The trade ministers of the 12 Pacific Rim countries, which account for 40% of world’s GDP, attempted to seal the TPP trade deal last week in Hawaii. Although negotiators failed to reach an agreement, US Secretary of State John Kerry praised the progress achieved by the round of talks.

Trade Ministers of the TPP at the beginning of the negotiation process in 2010


The current Trans-Pacific Partnership agreement (TPP) is based on the 2005 “Trans-Pacific Strategic Economic Partnership” deal between New Zealand, Chile, Singapore and Brunei. In 2010, Australia, Malaysia, Peru, Vietnam and the United States joined the P4 trade bloc, and a few years after Canada, Mexico and Japan entered the TPP negotiations.

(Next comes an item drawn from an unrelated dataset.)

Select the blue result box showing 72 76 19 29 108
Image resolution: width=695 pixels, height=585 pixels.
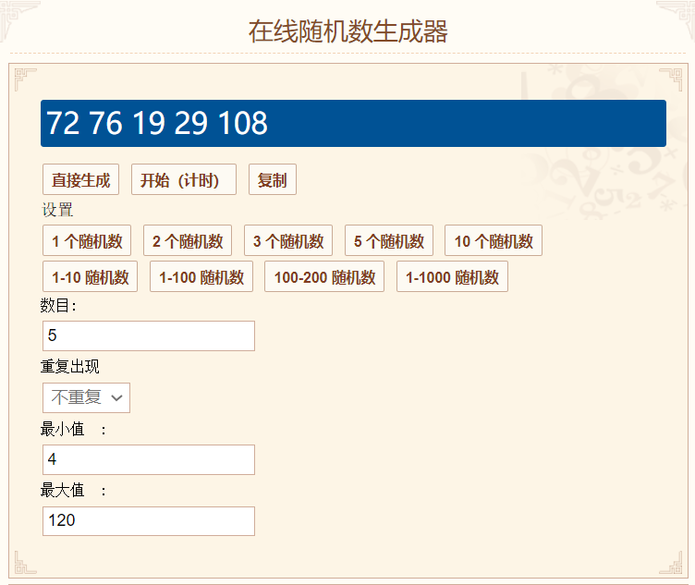point(353,123)
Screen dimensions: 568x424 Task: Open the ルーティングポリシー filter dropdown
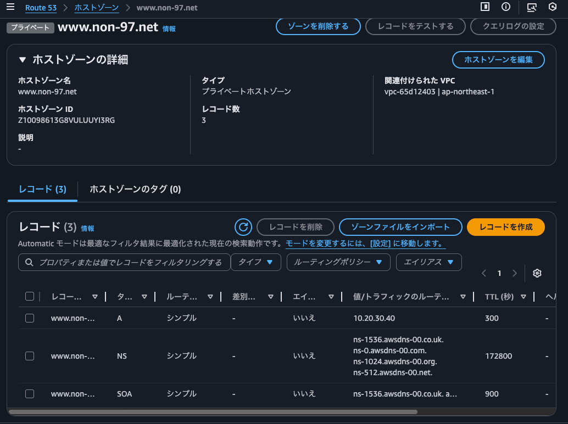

The TTP agreement would create the world’s largest free-trade zone and would have a profound impact on China’s economic reforms, a country that is notably not involved in the negotiations. Implementation of the TPP would damage China’s price advantage in exports of manufactured products by creating better export opportunities for the countries involved. In 2013, the US Department of Commerce valued the US exports of textile and apparel to TPP countries at $10 billion dollars, and these transactions faced tariffs that account for 20% of their value.

The US, meanwhile, wants to become less dependent on Mexico. Under the existing regional trade agreements, half of the American fabrics are sent to Mexico, where they are manufactured into clothing and then sent back to the US, a rotation free of trade tariffs. Against this scenario, some industry workers believe that the TPP will be counter-intuitive. The American apparel industry employs over 1.5 million people and accounts for $57 billion dollars in turnover.

The Peterson Institute, which forecasts an additional 46% increase in exports by 2015 if the deal is reached, said that the deal will negatively hit China and Mexico. Meanwhile, Vietnam could become the lucky winner, boosting one of the country’s signature export products, sports shoes.

According to Footwear Distributors and Retailers of America, virtually all footwear sold in the US has been manufactured abroad. International companies exporting to the US have to face trade tariffs from 25% to 35%.

Footwear manufactured within the TTP area accounted for $400 million dollars on duties in 2014, but forecasts see a rapid growth of these figures if the TTP is reached.

The same could happen with investments. Vietnam saw a 9.6% growth in investments this year from the same period in 2014.